On May 5, 2006, at 4:33 PM, Robert Klemme wrote:

> 2006/5/5, Pistos Christou <jesusrubsyou.5.pistos / geoshell.com>:
>> Hi, all.
>>
>> I've been following the "Sharp knives and glue" thread.  It's  
>> gotten me
>> thinking about the things I've already been doing with Ruby.  I  
>> wanted
>> to ask for opinions on when it is good, bad, acceptable to extend  
>> core
>> classes like String, Fixnum, Array, Hash.
>>
>> To be a bit more concrete: Would it be okay to tack on "is?" and  
>> "has?"
>> type methods?  Contrived example:
>>
>> class String
>>     VOGON_VOCABULARY = [
>>         'freddled', 'gruntbuggly', 'micturations', 'plurdled',
>>         'gabbleblotchits', 'lurgid', 'groop', 'foonting',
>>         'turlingdromes', 'hooptiously', 'drangle', 'bindlewurdles',
>>         'gobberwarts', 'blurglecruncheon',
>>     ]
>>
>>     VOGON_REGEXP = /#{VOGON_VOCABULARY.join('|')}/i
>>
>>     def vogon?

GIVEN RECORDS
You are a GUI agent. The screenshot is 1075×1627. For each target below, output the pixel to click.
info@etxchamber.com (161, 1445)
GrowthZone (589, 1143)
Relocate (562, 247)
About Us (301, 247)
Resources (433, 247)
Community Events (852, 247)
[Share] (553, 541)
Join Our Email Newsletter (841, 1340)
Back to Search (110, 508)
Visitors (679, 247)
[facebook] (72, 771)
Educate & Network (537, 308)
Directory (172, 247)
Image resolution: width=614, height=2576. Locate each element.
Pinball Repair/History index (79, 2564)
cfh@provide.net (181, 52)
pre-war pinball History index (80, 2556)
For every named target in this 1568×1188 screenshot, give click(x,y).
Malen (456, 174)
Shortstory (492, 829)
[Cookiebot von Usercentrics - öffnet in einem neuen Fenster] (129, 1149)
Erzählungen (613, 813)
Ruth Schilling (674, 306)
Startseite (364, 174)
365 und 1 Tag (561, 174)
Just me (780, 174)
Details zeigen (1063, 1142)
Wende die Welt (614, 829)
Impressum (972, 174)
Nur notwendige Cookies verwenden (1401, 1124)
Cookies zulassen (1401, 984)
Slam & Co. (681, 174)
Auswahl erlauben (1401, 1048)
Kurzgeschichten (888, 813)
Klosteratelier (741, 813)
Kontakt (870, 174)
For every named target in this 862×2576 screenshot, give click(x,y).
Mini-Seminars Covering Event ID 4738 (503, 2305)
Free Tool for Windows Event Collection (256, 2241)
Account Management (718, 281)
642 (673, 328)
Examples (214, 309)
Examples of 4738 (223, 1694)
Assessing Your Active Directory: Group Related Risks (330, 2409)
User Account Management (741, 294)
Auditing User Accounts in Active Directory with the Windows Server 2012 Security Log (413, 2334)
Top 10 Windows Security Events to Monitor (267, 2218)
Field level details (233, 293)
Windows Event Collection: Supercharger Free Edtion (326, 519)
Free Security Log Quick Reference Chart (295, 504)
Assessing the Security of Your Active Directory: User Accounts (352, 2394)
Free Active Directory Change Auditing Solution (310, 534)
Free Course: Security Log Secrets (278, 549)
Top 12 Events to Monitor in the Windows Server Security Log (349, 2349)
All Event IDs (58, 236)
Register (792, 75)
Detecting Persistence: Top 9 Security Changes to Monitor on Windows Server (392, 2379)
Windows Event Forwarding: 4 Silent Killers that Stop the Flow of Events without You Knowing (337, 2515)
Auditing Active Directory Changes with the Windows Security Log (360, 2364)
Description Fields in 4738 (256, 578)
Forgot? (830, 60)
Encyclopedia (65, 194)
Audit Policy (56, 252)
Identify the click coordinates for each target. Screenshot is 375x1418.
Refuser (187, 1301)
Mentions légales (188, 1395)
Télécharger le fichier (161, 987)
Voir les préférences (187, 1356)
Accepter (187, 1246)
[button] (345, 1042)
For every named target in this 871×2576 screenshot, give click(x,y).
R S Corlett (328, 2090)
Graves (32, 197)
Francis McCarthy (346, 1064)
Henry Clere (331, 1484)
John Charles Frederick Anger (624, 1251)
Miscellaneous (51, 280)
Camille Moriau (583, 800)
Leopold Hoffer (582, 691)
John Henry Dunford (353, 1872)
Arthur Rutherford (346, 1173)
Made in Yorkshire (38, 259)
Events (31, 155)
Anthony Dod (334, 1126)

SHORT TASK 1
Which core classes does the Ruby mailing list post name when asking about extending them?
SHORT TASK 2
In the rows from the one containing "Detecting Persistence: Top" through the one containing "Windows Event Forwarding: 4", inclusive, swap "Windows" for "Win" and give back only those rows.

COMPLETE RESPONSE 1
String, Fixnum, Array, and Hash.

COMPLETE RESPONSE 2
Detecting Persistence: Top 9 Security Changes to Monitor on Win Server (392, 2379)
Win Event Forwarding: 4 Silent Killers that Stop the Flow of Events without You Knowing (337, 2515)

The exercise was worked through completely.